Many Wall Street professionals expect this divergence to persist through 2026 as earnings growth for tech giants slows and skepticism grows regarding the returns on massive Artificial Intelligence (AI) investments. Early 2026 data supports this view: the Magnificent Seven index is up only 0.5%, while the S&P 500 has climbed 1.8%. In this environment, selective stock picking within the group has become critical.

“The market is no longer a ‘one-size-fits-all’ trade,” said Jack Janasiewicz, Lead Portfolio Strategist at Natixis Investment Managers Solutions, which manages $1.4 trillion. “If you just blindly buy the whole basket, the laggards are likely to cancel out the winners.”

Cooling Enthusiasm and Narrowing Growth Gaps

This three-year bull market has been spearheaded by tech titans.

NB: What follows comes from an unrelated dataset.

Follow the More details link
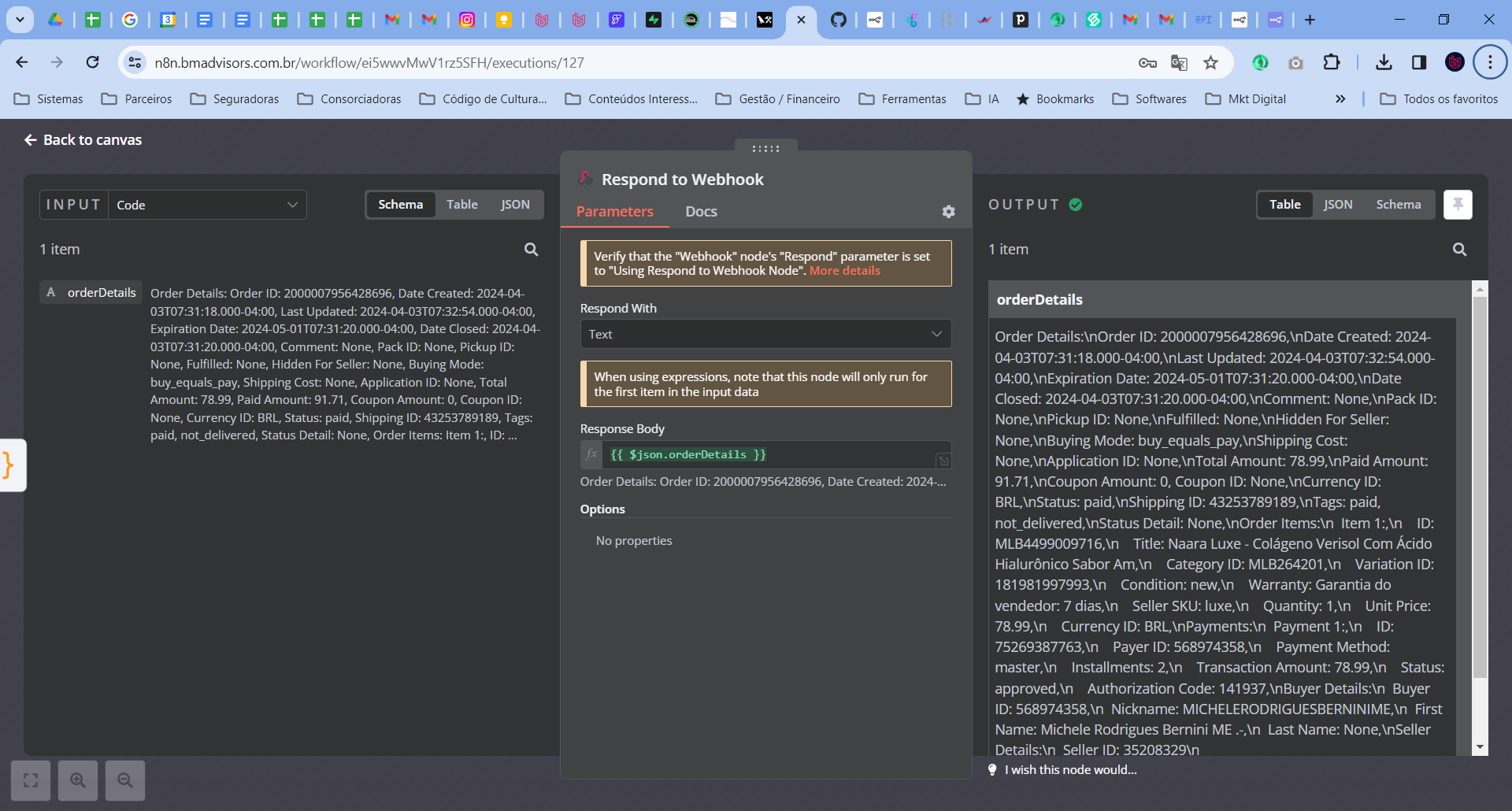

Since the bull run began in October 2022, just four companies—Nvidia, Alphabet, Microsoft (MSFT), and Apple (AAPL)—have accounted for over one-third of the S&P 500’s total gains. However, as capital begins to rotate into other S&P 500 constituents, enthusiasm for Big Tech is cooling.

With earnings growth slowing, investors are no longer satisfied with the “AI will make us rich” narrative; they want tangible financial results. Data indicates that earnings growth for the Magnificent Seven is projected to be around 18% in 2026—the slowest since 2022. This narrows their lead significantly over the other 493 S&P 500 companies, which are expected to see a 13% increase.

“We are seeing the breadth of corporate earnings growth expanding, and that trend will continue,” noted David Lefkowitz, Head of U.S. Equities at UBS Global Wealth Management. “Tech is no longer the only game in town.”

One silver lining for the group is that valuations have moderated. The Magnificent Seven index currently trades at 29 times forward earnings, well below the highs of over 40 times seen at the start of the decade. By comparison, the S&P 500 trades at 22 times, and the Nasdaq 100 at 25 times.


Outlook for the Magnificent Seven in 2026:

Nvidia

The dominant AI chipmaker is under pressure from rising competition and concerns over the sustainability of capital expenditure from its largest customers. While the stock has soared roughly 1,100% since late 2022, it has retreated 8% since hitting an all-time high on October 29 last year.

Rival AMD (AMD) has secured data center chip orders from OpenAI and Oracle (ORCL), while major customers like Google are accelerating the deployment of in-house custom chips. Nevertheless, Nvidia’s revenue continues to grow rapidly as chip demand still outstrips supply. Wall Street remains bullish: 76 out of 82 analysts rate it a “Buy,” with an average price target implying 39% upside—the highest among the Seven.

Microsoft

2025 marked the second consecutive year Microsoft underperformed the S&P 500. As a major spender in the AI race, Microsoft is expected to see capital expenditures approach $100 billion for the fiscal year ending June 2026, with analysts predicting a further climb to $116 billion the following year.

While data center expansion has boosted cloud revenue growth, the company has struggled to convince customers to pay significantly more for AI-integrated software. Brian Mulberry, Client Portfolio Manager at Zacks Investment Management, notes that investors are waiting for these massive investments to translate into real bottom-line results.

Apple

Apple took the most conservative approach to AI among the group, a strategy that weighed on its stock in early 2025, with shares falling nearly 20% by August. However, Apple subsequently became an “Anti-AI play,” attracting investors wary of high-cost AI risks, and surged 34% by the end of 2025. Strong iPhone sales have reassured investors that core demand remains robust.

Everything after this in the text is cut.